“Vision-Language Models As a Source of Rewards”, Kate Baumli, Satinder Baveja, Feryal Behbahani, Harris Chan, Gheorghe Comanici, Sebastian Flennerhag, Maxime Gazeau, Kristian Holsheimer, Dan Horgan, Michael Laskin, Clare Lyle, Hussain Masoom, Kay McKinney, Volodymyr Mnih, Alexander Neitz, Fabio Pardo, Jack Parker-Holder, John Quan, Tim Rocktäschel, Himanshu Sahni, Tom Schaul, Yannick Schroecker, Stephen Spencer, Richie Steigerwald, Luyu Wang, Lei Zhang2023-12-14 (CLIP, imitation learning, offline RL, RL scaling):
Building generalist agents that can accomplish many goals in rich open-ended environments is one of the research frontiers for reinforcement learning. A key limiting factor for building generalist agents with RL has been the need for a large number of reward functions for achieving different goals.

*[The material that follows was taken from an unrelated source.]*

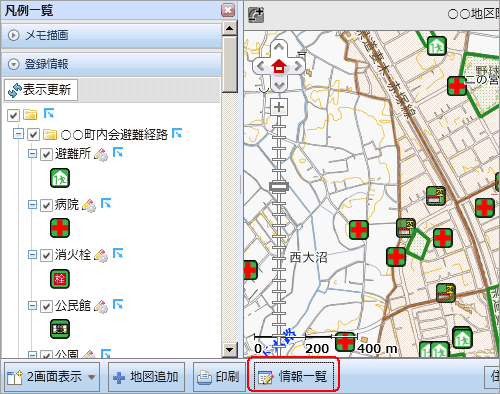Viewport: 500px width, 394px height.
Task: Click the blue arrow icon beside 病院
Action: (106, 203)
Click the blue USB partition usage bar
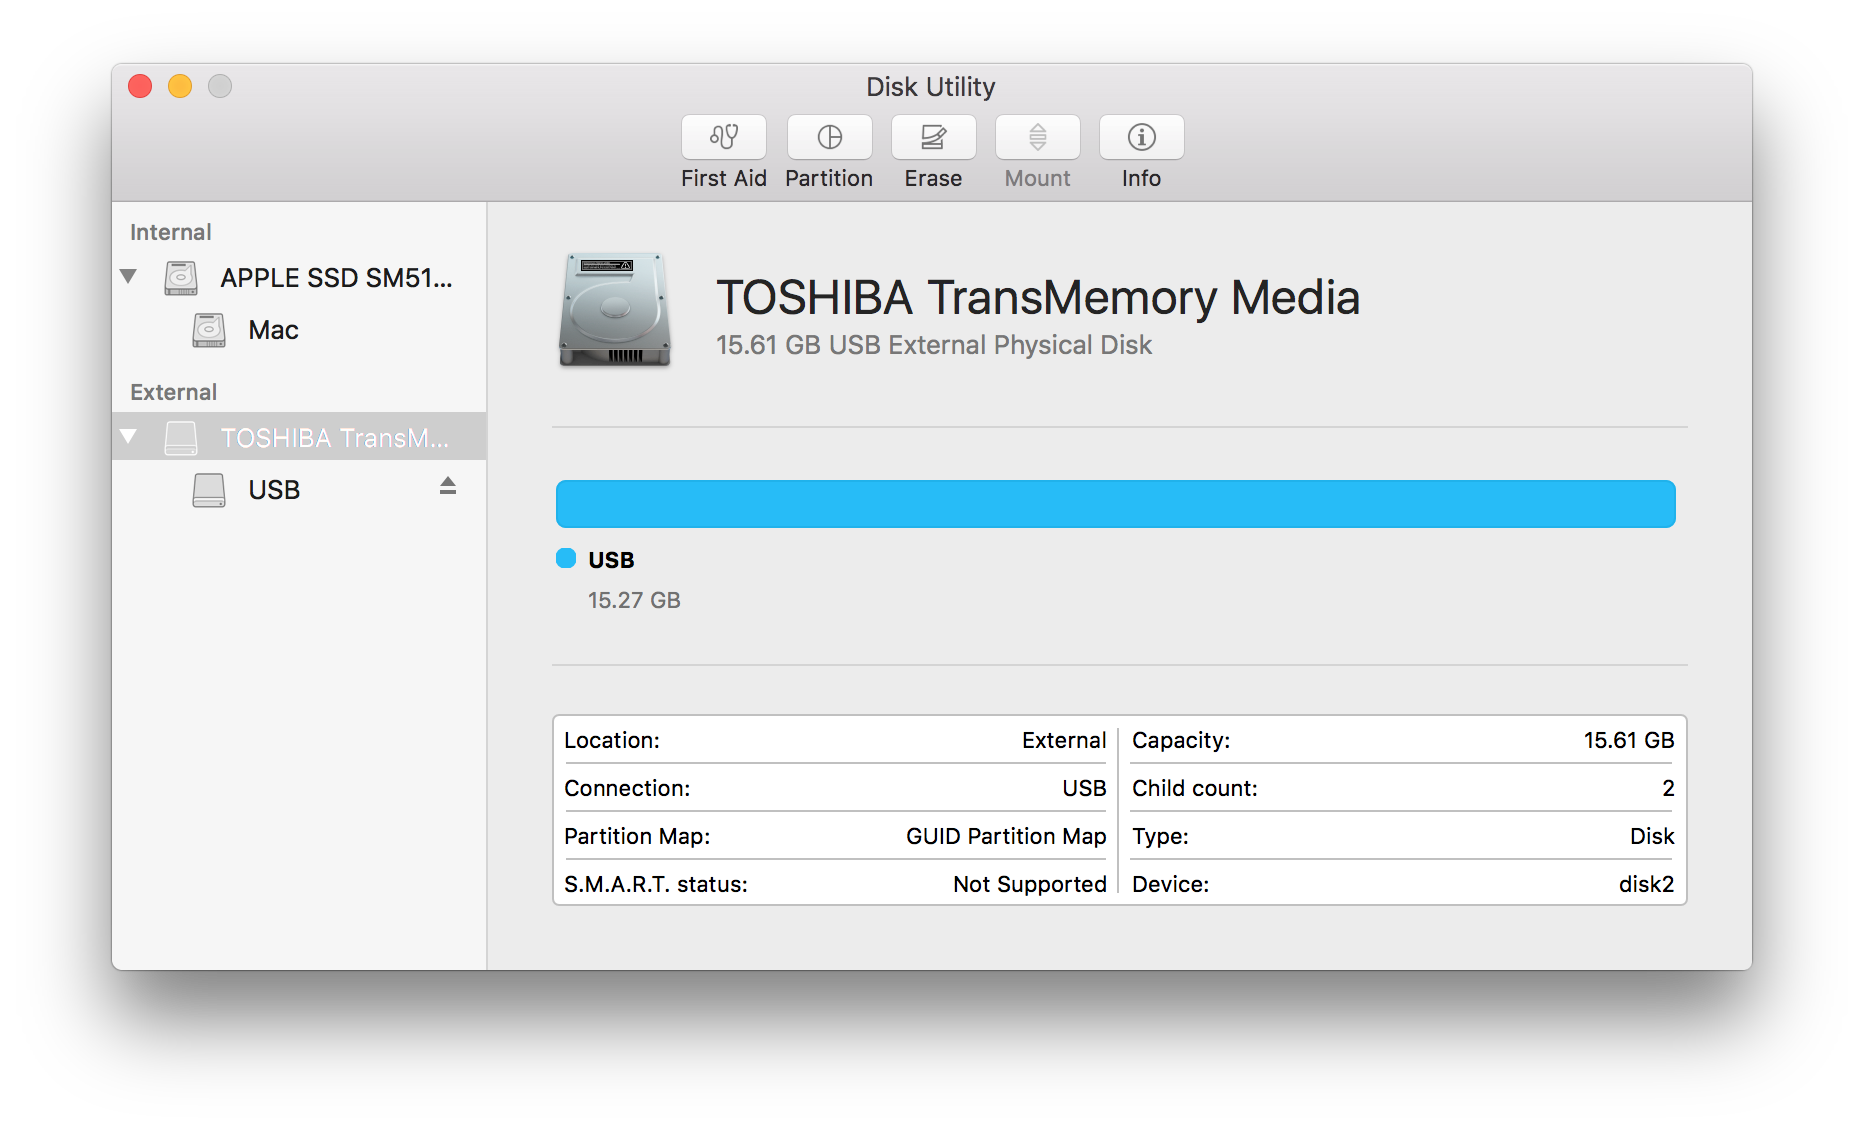 click(1115, 504)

We investigate the feasibility of using off-the-shelf vision-language models, or VLMs, as sources of rewards for reinforcement learning agents. We show how rewards for visual achievement of a variety of language goals can be derived from the CLIP family of models, and used to train RL agents that can achieve a variety of language goals.
We showcase this approach in two distinct visual domains and present a scaling trend showing how larger VLMs lead to more accurate rewards for visual goal achievement, which in turn produces more capable RL agents.
Figure 4: Scaling reward model size.
(Left) Precision-Recall curves for varying VLM architecture and sizes on an offline fixed dataset of Playhouse trajectories.
(Right) Ground truth returns on held-out evaluation tasks for Playhouse over the course of training with varying VLM reward sizes.
…We observe that increasing the size of the VLM used for the reward model (from 200M to 1.4b parameters) improves the precision-recall curves. Figure 4 (above right) shows the ground truth returns for held-out evaluation tasks over the course of training which are not given to the agent, when trained with VLM reward signals with different base models. We observe that the improved accuracy of the VLMs on offline datasets, when used as the only reward signal, does translate to better agent performance on ground truth evaluation metrics.
…within the training budget, we did not observe reward hacking of our VLM reward, where the true reward drops off while the proxy VLM reward continues to increase.